» **TASK DIRECTIONS**: From the first line onward, reproduce the records exactly; the final line to include is the one holding "Image resolution: width=800".

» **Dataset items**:
********
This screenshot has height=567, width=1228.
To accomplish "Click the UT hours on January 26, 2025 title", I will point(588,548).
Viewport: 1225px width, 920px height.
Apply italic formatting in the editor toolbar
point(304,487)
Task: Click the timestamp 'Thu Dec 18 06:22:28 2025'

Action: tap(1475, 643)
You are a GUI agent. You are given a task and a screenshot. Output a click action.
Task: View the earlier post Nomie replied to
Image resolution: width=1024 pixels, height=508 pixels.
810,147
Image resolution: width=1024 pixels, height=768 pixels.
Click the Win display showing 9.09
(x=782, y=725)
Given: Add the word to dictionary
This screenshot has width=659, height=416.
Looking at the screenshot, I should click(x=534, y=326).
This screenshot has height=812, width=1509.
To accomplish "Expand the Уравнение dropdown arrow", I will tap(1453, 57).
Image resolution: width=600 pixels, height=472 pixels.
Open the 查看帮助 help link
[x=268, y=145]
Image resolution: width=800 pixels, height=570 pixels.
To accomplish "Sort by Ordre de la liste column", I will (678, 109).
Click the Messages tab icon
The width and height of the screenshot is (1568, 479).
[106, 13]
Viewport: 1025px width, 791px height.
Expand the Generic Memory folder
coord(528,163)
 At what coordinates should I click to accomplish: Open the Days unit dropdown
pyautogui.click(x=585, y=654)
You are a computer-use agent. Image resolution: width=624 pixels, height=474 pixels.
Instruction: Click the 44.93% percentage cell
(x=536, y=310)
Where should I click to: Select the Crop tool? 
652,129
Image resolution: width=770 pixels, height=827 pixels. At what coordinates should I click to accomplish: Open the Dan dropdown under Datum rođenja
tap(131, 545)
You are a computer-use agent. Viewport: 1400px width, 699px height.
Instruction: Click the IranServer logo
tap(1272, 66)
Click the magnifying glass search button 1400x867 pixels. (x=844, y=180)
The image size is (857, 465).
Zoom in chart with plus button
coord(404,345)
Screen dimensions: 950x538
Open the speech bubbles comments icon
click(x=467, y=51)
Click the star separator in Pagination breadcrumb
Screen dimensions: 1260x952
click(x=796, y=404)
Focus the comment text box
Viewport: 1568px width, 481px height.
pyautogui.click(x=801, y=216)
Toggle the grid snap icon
********
» **ANSWER**:
This screenshot has height=567, width=1228.
To accomplish "Click the UT hours on January 26, 2025 title", I will point(588,548).
Viewport: 1225px width, 920px height.
Apply italic formatting in the editor toolbar
point(304,487)
Task: Click the timestamp 'Thu Dec 18 06:22:28 2025'

Action: tap(1475, 643)
You are a GUI agent. You are given a task and a screenshot. Output a click action.
Task: View the earlier post Nomie replied to
Image resolution: width=1024 pixels, height=508 pixels.
810,147
Image resolution: width=1024 pixels, height=768 pixels.
Click the Win display showing 9.09
(x=782, y=725)
Given: Add the word to dictionary
This screenshot has width=659, height=416.
Looking at the screenshot, I should click(x=534, y=326).
This screenshot has height=812, width=1509.
To accomplish "Expand the Уравнение dropdown arrow", I will tap(1453, 57).
Image resolution: width=600 pixels, height=472 pixels.
Open the 查看帮助 help link
[x=268, y=145]
Image resolution: width=800 pixels, height=570 pixels.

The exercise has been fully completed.